Quant aux longs séjours dans les pays chauds durant la saison d'hiver, les différences entre Luxairtours et des tour operators allemands peuvent atteindre jusqu'à cinquante pour cent. Certes, Luxair fait valoir la qualité de son matériel, le parking gratuit à l'aéroport de Luxembourg et l'excellence de ses services. Il est vrai que Luxair dispose d'avions jeunes et a été exempt d'incidents graves jusqu'à ce jour. Touchons du bois.

Il est vrai aussi que c'est commode de savoir qu'on trouvera toujours un parking gratuit à moins de 300 mètres de l'aéroport et que le service à bord est convenable, ce que l'on ne peut pas toujours dire des charters allemands et belges.

Mais à regarder les énormes différences de prix, on constate que les avantages de Luxair se payent finalement très cher.

Les gens qui comptent leurs sous et économisent dur toute l'année pour se payer des vacances en avion - tout le monde ne dispose pas des salaires faramineux et des retraites avec pension complémentaire de plus de 80 (!!) millions des hauts dirigeants de la Luxair - un franc reste un franc et l'on est de plus en plus tenté de jeter un coup d'oeil du côté de Bruxelles, Metz ou Sarrebruck.

Dans le Hunsrück voisin, les Allemands sont en train d'aménager l'ancienne base aérienne américaine de Hahn en aéroport pour vols charters et de fret.

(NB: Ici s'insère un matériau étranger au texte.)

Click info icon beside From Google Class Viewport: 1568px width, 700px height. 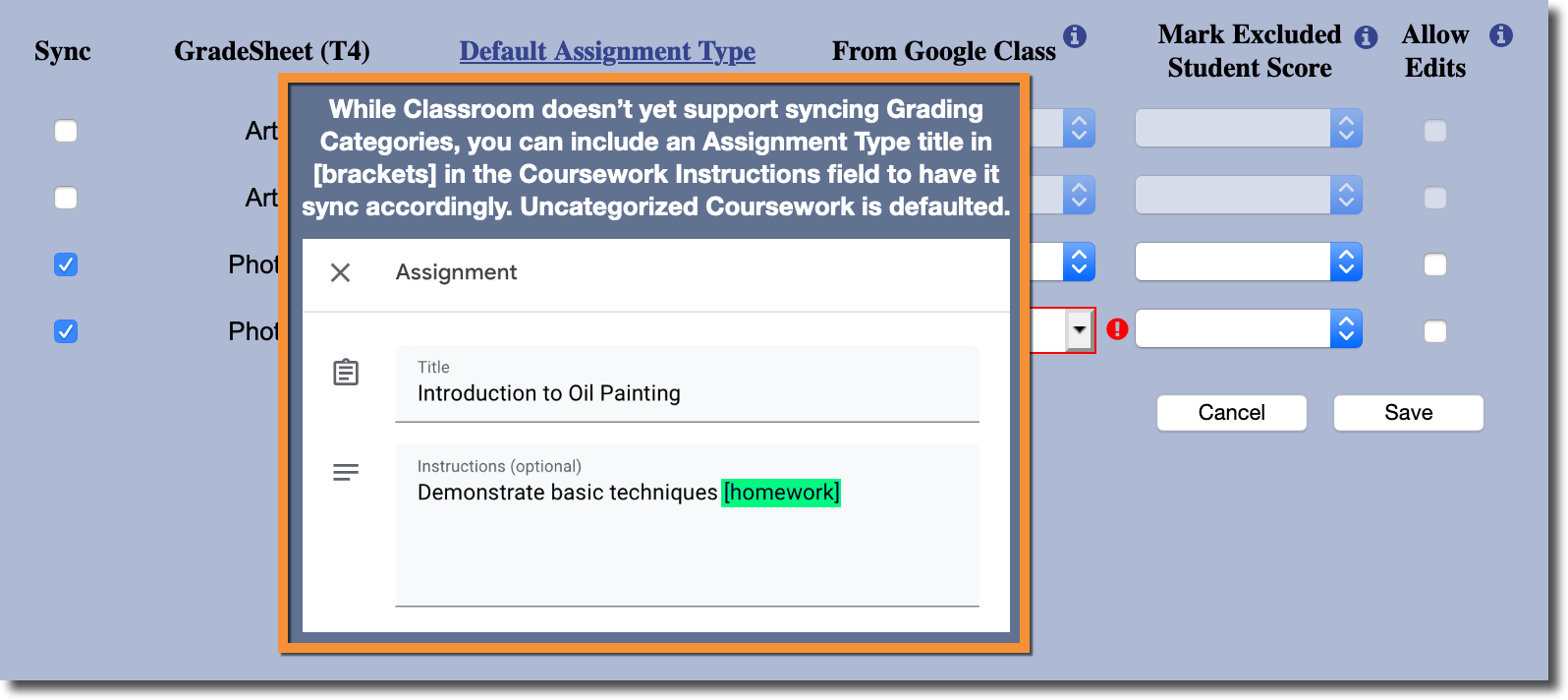[x=1075, y=36]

Dans ce coin perdu à faible densité de population, les avions peuvent atterrir de jour et de nuit, les taxes d'atterrissage sont réduites au minimum, d'immenses parkings gratuits se trouvent à côté des pistes d'envol et cet aéroport est en train de connaître un accroissement phénoménal. À Hahn, on est bien décidé à casser les prix. Luxair (et Cargolux) devra faire des efforts considérables, descendre de son piédestal et sortir de sa tour d'ivoire pour aller à la rencontre de sa clientèle. Ce ne sera pas facile, mais c'est encore jouable.